- _Try it_
All lines below containing "agent" are to be listed.

- _Supplied records_
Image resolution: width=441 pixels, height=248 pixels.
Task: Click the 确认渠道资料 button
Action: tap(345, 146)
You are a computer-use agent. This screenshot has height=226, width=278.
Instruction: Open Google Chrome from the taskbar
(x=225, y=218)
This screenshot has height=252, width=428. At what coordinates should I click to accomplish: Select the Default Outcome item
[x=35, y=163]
--
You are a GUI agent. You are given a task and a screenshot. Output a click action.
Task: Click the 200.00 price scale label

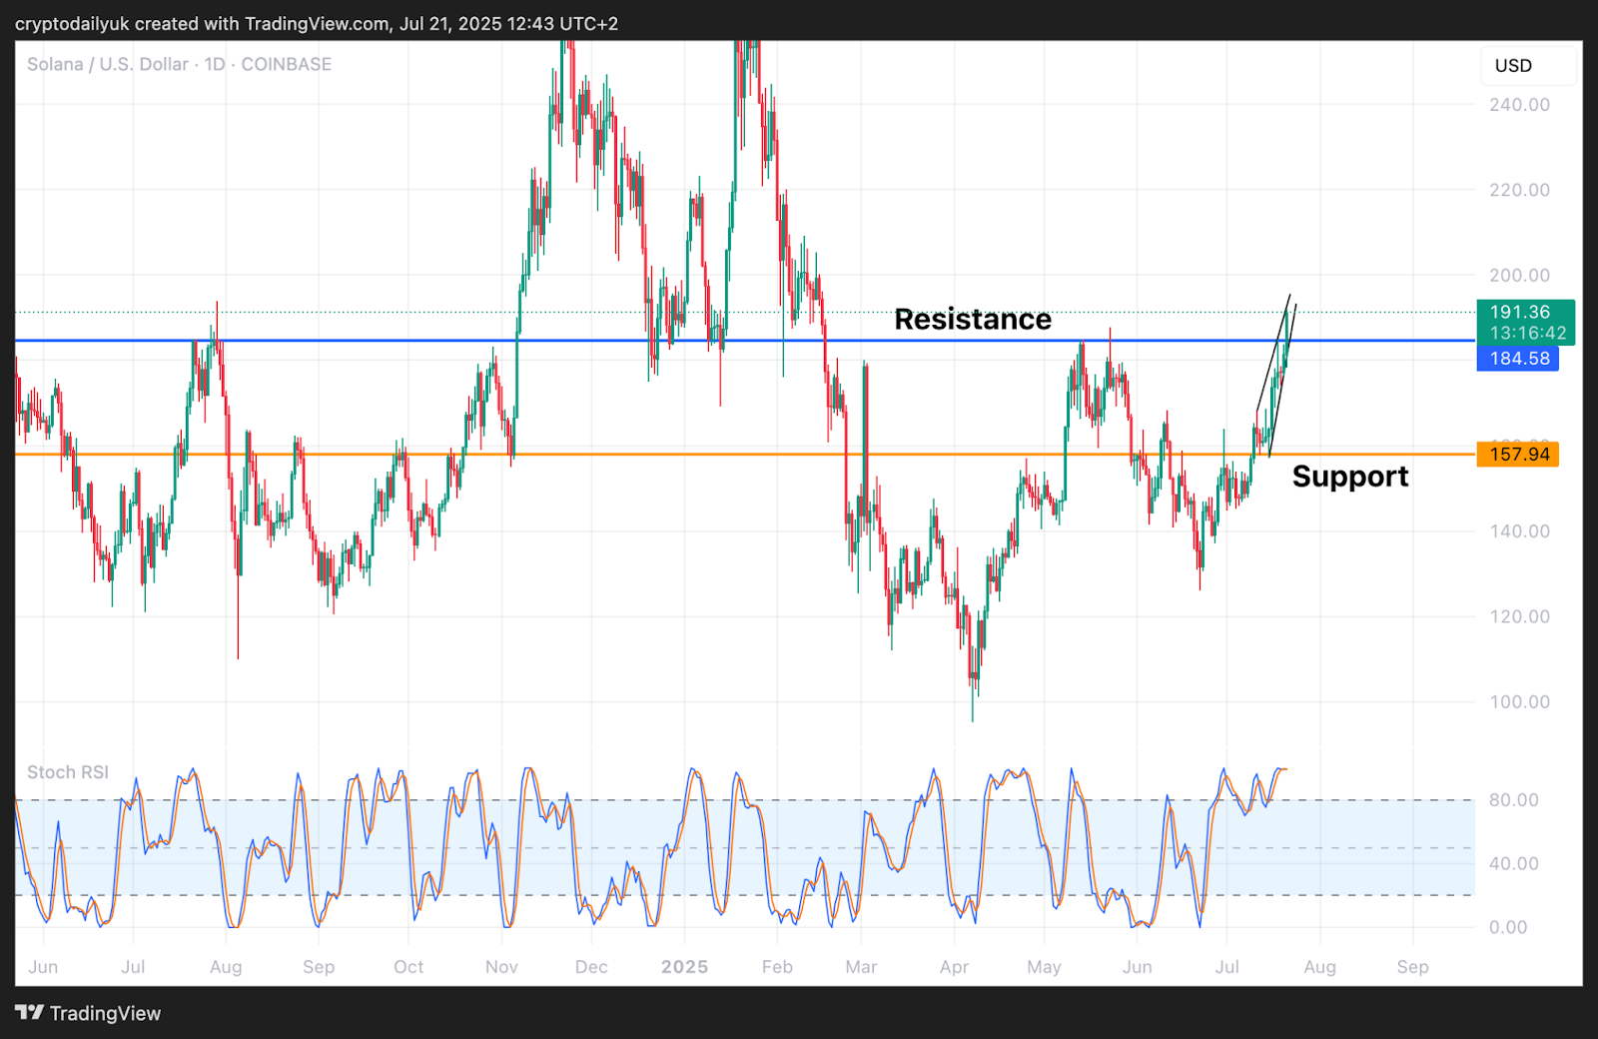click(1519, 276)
--
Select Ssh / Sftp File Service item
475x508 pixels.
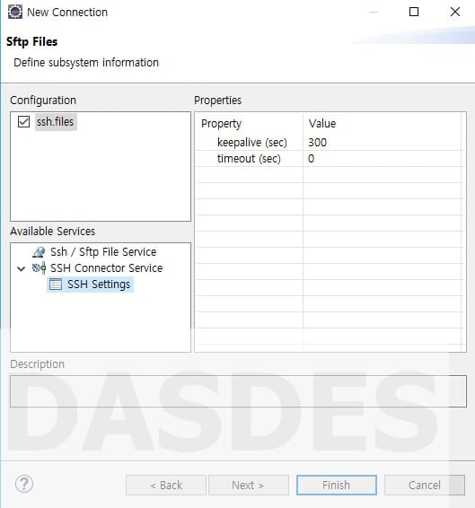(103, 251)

- _Exercise solution_
You are a computer-use agent. This screenshot has height=226, width=278.
You are a GUI agent. You are given a task and a screenshot. Output a click action.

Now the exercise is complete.